# ADA Mini M - Iwagumi



## icepotato89 (Apr 3, 2009)

I'm just playing around with hardscape for now:


----------



## AaronMB (May 9, 2012)

I like it already. These tanks are just good looking...

I'm looking forward to seeing what you decide.


----------



## triscene (Apr 7, 2012)

i would change substrate to something more natural...like Amazonia or with similar color.
i know that it will be covered by some foreground plants but..


----------



## icepotato89 (Apr 3, 2009)

triscene said:


> i would change substrate to something more natural...like Amazonia or with similar color.
> i know that it will be covered by some foreground plants but..


the sand is just there to test out the rocks, but still white sand is found in many natural environments.

adjusted the rocks a little:


----------



## Chyrol (Jan 18, 2012)

That hardscape looks really nice! Are you planning on doing a dry start?


----------



## 150EH (Dec 6, 2004)

I like your rock placement, it's perfect and mimics nature exactly all in line with a light arch and a sudden grade change that lowers slowly, nice. Now you'll need a nice foreground of a low plant so you don't hide the rocks with plant material, what are you thinking?


----------



## beedee (Jul 1, 2010)

wow, love that last picture!


----------



## icepotato89 (Apr 3, 2009)

cheers! here's a pic without the 2 small stones from the sides removed. better or no?


----------



## quocviet114 (Mar 16, 2012)

Really really nice scape! What kind of rock is it?

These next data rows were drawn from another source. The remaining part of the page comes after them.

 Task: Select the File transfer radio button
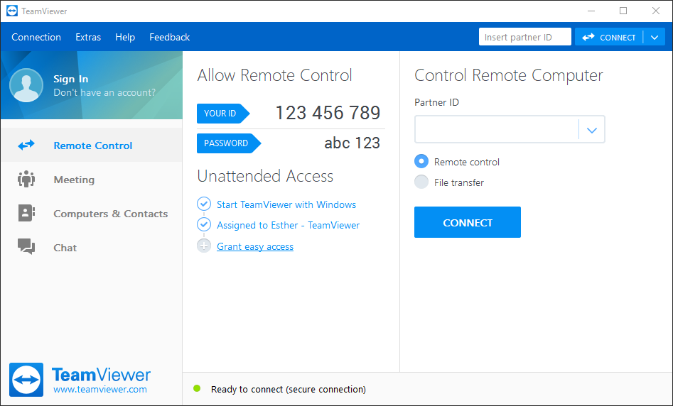coord(421,182)
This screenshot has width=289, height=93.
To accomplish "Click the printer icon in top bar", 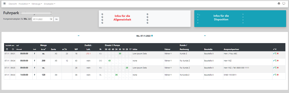I will coord(279,4).
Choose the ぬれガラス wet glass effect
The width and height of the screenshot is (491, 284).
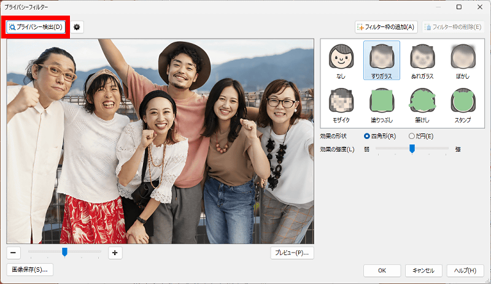point(422,63)
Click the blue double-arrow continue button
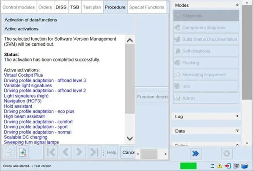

Sent from my iPhone using Tapatalk


----------



## icepotato89 (Apr 3, 2009)

bonsai rock


----------



## AaronMB (May 9, 2012)

icepotato89 said:


> cheers! here's a pic without the 2 small stones from the sides removed. better or no?


Yes!

Lookin' good...


----------



## @[email protected] (Oct 24, 2007)

i dont think those stones matter much. the plant growth will obscure them a lot, since they are so small.
i like the hardscape a lot either way. 

why are you using an inert substrate (not criticizing, just curious)?


----------



## Quentin (Mar 16, 2011)

Digging the scape.


----------



## mcqueenesq (Aug 29, 2011)

Great job so far!


----------



## Chyrol (Jan 18, 2012)

I like it a bit better with the stones removed. Looks great either way though, and I don't think that you would end up noticing the difference between the two once it is grown in a little.


----------



## icepotato89 (Apr 3, 2009)

cheers i'll leave the small rocks out. now i'm just waiting for substrate and plants.


----------